Since the New Year, geek Anahit Vardanyan (anahit.v, Antilopa-gnu) has been anxiously waiting for BarCamp Yerevan 2011: she began going to organizers’ meetings two months before the event was to take place, just so she could find out first hand how things were going to go.
“Last year, when I went to BarCamp, it was for me a very warm, amicable environment, and it was interesting that people here are very unfettered; contact with one another is free, and there aren’t things that are carefully planned — whoever can present whatever they want. Last year, when I participated, I was very excited; I decided to make a presentation this year and I presented [the Wiki site on Armenian-language] memes Chtesutyun,” she said.
BarCamp is one of those events that geeks wait for the entire year. It lasts only 2 days, but those two days are full of new acquaintances, contacts, and the exchanging of ideas, knowledge and experience. BarCamp is an open-to-the-public “unconference” dedicated to information technologies, internet and its culture, new media and other “geek” topics where speakers are the participants themselves.
The idea behind this unconference is to ensure a space for geeks of all shapes and sizes and those who support them to teach, learn, share, and develop and exchange new ideas.
Admission is free, as is the opportunity to form the schedule. Participants can suggest topics or prepare presentations beforehand, but the final schedule is defined at the start of the event, when participants write their presentation topics on the large whiteboard, noting the time and room in which it will take place.
It’s not mandatory that the speakers be professionals. The only thing that is required is their willingness to impart their knowledge and hold a discussion on an interesting subject.
Around 1,000 Armenian and foreign geeks gathered at BarCamp Yerevan 2011 last weekend. The unconference, held for the third time in Yerevan, differed from those before not only by the unprecedented number of participants, but also by the presence of invited guests from outside Armenia. At BarCamp in Yerevan this year were Opera Software’s Chief Standards Officer Charles McCathieNevile (@chaals) and Communications Manager Vladimir Isaev (@c_nel); security expert and social engineer Adrianus Warmenhoven (@_adrianus_); BBC World News host and journalist Pooneh Ghoddoosi (@poopoosh); Souce Agency’s Creative Director, blogger Dmitry Chernishev; VimpleCom’s Brand Communications Manager Ekaterina Turtseva (@Turtseva) and head of the PR Department in the CIS (Commonwealth of Independent States) of the same company, author of the Russian-language book “The Internet as a Means of Promoting Projects” (2002) Artem Minaev.
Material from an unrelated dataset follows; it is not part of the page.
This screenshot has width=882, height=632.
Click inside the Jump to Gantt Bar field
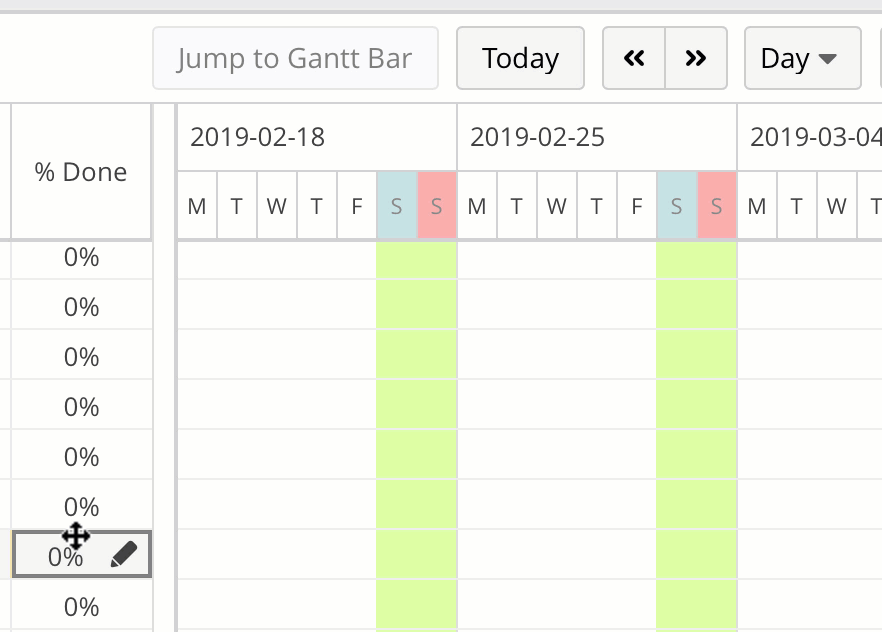pyautogui.click(x=295, y=58)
Adrianus Warmenhoven, who often attends IT conferences in different countries, noticed that there are many “geek girls” in Armenia.
“Usually, the room in such conferences is full of only guys. But here, geek girls are equally involved, which is welcoming,” he said.
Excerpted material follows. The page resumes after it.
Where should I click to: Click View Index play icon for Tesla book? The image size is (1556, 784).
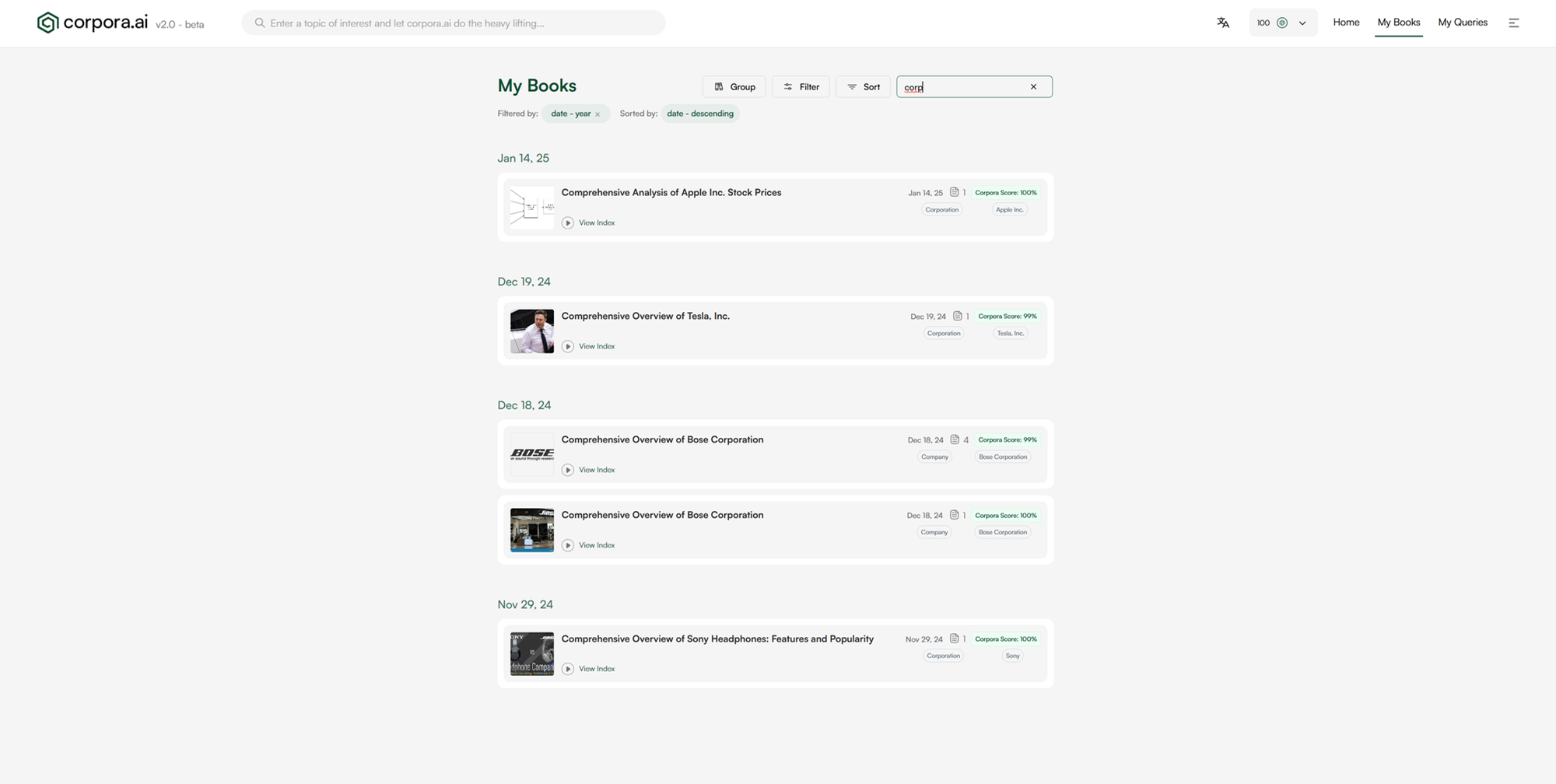(x=568, y=346)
One of those girls equally involved in the IT sector is Nune Isabekyan (@nisabek), who is a permanent participant at BarCamps in Yerevan. The young mathematician and Java developer doesn’t consider herself to be a geek because she doesn’t like such labels.
“I’m simply someone who interacts in the IT environment, who is interested in everything IT-related, especially BarCamp,” she said.
And BarCamp is interesting in that, in Nune’s opinion, all of Yerevan’s IT-focused youth gather here, with whom one can interact, share issues, ask questions, find solutions or simply have a good time.
At BarCamp Yerevan 2011, Nune particularly liked the job fair, where companies working in the IT sector advertised jobs to both students and professionals working in this sector, as well as the interesting presentations made by invited guests, from which she says she learned a lot.
BarCamp Yerevan 2011 organizing team member Mikayel Ghazaryan noted that their expectations of the unconference were met: there were interesting guest speakers (from abroad) and presentations — which has nothing to do with admiring that which is foreign.
“Really, if you work in this sector, the most interesting things happen outside [Armenia]; that’s why, in any case, it’s very interesting in the technology sector to interact with people from abroad,” he said.
Prior to wrapping up this year’s BarCamp Yerevan, participants voted for the best presentation, which was awarded to the ArmComedy News Network. And for the first time in the history of Yerevan BarCamps, the winner received an incentivizing award: a flip camera.